The recent HBO mini-series Show Me a Hero, produced by The Wire’s David Simon, tells the story of the fight in Yonkers, New York to integrate the city’s low-income housing stock into its previously off-limits, predominantly white, homeowner-ruled neighborhoods. This is a fight that took place over the better parts of two decades, from the 1980s into the 2000s. Yonkers’ all-white city council resisted court-mandated desegregation, egged on by frothing constituents, even as the court levied contempt penalties and fines that almost bankrupted the city. The council members called it social engineering—as have many others who’ve fought integration. Maybe it is. But without it, we’ve seen the resulting eruptions in Watts, Baltimore, and Ferguson, as segregated communities become resource-starved communities. While we’ve reported and read plenty about the unrest in those cities, we’ve heard less about the violent unrest waged by white people protesting integration. Those are racialized riots that, as William Jelani Cobb reported this week in The New Yorker on the history of integration in New York City, have been going on for much longer.
We must strike a strong balance between, on the one hand, providing low-income families with greater mobility—the option, through housing choice vouchers, giving folks the means to move to higher opportunity neighborhoods within a metro area—and reinvesting in older, distressed neighborhoods on the other. And today, over 40 percent of HUD’s budget is dedicated to vouchers. But whenever we speak about mobility, a question rises from the back of the room: What about those families that don’t want to leave their neighborhood? Maybe they’ve lived there for generations. It’s home to them, part of who they are. Shouldn’t we be doing something for them?
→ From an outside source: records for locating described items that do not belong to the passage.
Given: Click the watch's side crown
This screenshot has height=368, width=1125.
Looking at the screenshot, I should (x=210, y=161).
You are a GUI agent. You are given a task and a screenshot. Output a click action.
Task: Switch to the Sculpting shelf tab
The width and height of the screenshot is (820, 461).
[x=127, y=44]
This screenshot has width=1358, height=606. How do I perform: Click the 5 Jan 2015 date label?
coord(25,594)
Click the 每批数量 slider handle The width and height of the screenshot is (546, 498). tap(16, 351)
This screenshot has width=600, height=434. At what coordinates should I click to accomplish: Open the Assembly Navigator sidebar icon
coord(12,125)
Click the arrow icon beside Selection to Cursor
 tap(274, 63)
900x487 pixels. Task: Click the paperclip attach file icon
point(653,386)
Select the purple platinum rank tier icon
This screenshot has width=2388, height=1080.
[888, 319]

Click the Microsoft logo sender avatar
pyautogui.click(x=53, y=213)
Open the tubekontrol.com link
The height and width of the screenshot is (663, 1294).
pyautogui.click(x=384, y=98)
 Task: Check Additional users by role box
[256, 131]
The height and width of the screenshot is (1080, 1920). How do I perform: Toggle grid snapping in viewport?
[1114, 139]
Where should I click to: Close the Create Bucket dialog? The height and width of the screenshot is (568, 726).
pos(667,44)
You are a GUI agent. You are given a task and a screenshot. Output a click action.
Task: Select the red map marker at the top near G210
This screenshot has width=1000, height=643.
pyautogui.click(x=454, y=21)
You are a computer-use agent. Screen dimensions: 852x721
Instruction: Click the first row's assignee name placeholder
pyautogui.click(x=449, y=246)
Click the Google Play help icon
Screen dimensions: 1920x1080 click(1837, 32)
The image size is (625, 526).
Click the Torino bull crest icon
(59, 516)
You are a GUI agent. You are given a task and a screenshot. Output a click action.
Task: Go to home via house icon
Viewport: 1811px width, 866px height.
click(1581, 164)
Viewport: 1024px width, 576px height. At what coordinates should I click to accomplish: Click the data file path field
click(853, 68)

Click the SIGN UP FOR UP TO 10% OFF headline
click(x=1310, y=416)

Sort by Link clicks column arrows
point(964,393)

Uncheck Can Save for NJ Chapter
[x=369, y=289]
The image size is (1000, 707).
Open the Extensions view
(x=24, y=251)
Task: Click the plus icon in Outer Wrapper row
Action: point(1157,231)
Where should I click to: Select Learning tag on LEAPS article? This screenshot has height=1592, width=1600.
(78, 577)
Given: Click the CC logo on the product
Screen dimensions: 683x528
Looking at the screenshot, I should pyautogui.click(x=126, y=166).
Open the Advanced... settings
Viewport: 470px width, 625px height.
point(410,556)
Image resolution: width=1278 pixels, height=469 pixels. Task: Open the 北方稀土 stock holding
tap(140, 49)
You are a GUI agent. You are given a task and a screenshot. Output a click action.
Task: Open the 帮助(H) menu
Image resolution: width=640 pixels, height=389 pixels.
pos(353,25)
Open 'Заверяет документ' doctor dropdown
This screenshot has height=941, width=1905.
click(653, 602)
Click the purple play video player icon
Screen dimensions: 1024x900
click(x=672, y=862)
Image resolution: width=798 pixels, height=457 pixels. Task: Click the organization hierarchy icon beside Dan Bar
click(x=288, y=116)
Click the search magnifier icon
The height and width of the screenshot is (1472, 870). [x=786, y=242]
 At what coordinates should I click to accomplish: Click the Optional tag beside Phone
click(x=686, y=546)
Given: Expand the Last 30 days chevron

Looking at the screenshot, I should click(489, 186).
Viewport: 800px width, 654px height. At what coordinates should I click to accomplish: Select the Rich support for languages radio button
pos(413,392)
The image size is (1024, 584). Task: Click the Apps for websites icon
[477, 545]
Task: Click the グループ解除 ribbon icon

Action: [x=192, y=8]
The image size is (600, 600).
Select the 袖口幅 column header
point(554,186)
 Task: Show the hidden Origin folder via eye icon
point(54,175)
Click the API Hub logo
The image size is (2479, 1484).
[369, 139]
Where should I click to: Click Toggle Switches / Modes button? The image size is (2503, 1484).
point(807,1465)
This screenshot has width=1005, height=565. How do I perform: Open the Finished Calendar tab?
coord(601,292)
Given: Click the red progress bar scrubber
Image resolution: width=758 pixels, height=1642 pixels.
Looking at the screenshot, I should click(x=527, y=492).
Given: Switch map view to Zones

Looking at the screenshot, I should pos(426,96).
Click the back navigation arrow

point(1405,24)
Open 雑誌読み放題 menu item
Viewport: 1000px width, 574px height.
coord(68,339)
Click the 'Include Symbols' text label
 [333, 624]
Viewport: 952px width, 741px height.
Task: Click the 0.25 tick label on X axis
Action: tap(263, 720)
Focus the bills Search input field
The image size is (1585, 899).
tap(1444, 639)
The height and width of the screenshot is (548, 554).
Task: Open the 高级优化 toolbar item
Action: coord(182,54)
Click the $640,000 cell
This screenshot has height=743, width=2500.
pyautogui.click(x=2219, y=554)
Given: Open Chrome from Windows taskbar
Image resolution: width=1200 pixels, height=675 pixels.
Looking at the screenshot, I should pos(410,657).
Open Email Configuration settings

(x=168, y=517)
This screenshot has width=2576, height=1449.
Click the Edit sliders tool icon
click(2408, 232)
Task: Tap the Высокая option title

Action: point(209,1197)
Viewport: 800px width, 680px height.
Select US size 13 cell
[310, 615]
HUD’s housing safety-net policies have shifted significantly since its beginnings, from supplying and subsidized housing for the poor to issuing vouchers so that low-income families can rent on the private market. As evidenced by Sharkey’s research, that has not worked out to the benefit of low-income households, and it hasn’t helped move them out of poverty over the decades. The HUD formula for determining voucher values has been flawed to the point where most of its users can only use them in high-poverty neighborhoods. But Castro also points to an issue that’s not resolved by vouchers, and is, in fact, exacerbated by HUD’s mixed-income and scattered housing policies: Moving people who don’t want to be moved. Harvard’s “Equality of Opportunity Project” insists on placing low-income families in wealthier neighborhoods—“mobility”—to improve their economic and educational prospects. Meanwhile, others believe the government could do just as well by simply improving and expanding investments in the neighborhoods low-income families already live in. There’s an active debate about how effective such place-based initiatives are in the economic landscape, but they can help families remain in the communities they recognize as home. The Atlantic reporter Alana Samuels recently visited East Austin to report on this and wrote:
Some in East Austin are suspicious because the new focus on mobility comes as East Austin, long a high-poverty, high-crime area, is becoming wealthier and whiter, meaning that the mobility programs are taking minorities out of a neighborhood that they’ve worked for years to improve, just at a time when white residents are starting to move there.
Referencing East Austin in his speech, Castro said, “We ought to improve the neighborhoods for the sake and for the benefit of East Austinites who have long called that neighborhood home—so they can keep living in East Austin. We can do that in East Austin and similar communities and make them inviting to newcomers as well.”
This is the “all of the above” approach, which has been a signature characteristic of the Obama administration. The question in HUD’s case is whether this approach is enough to help prevent another Watts.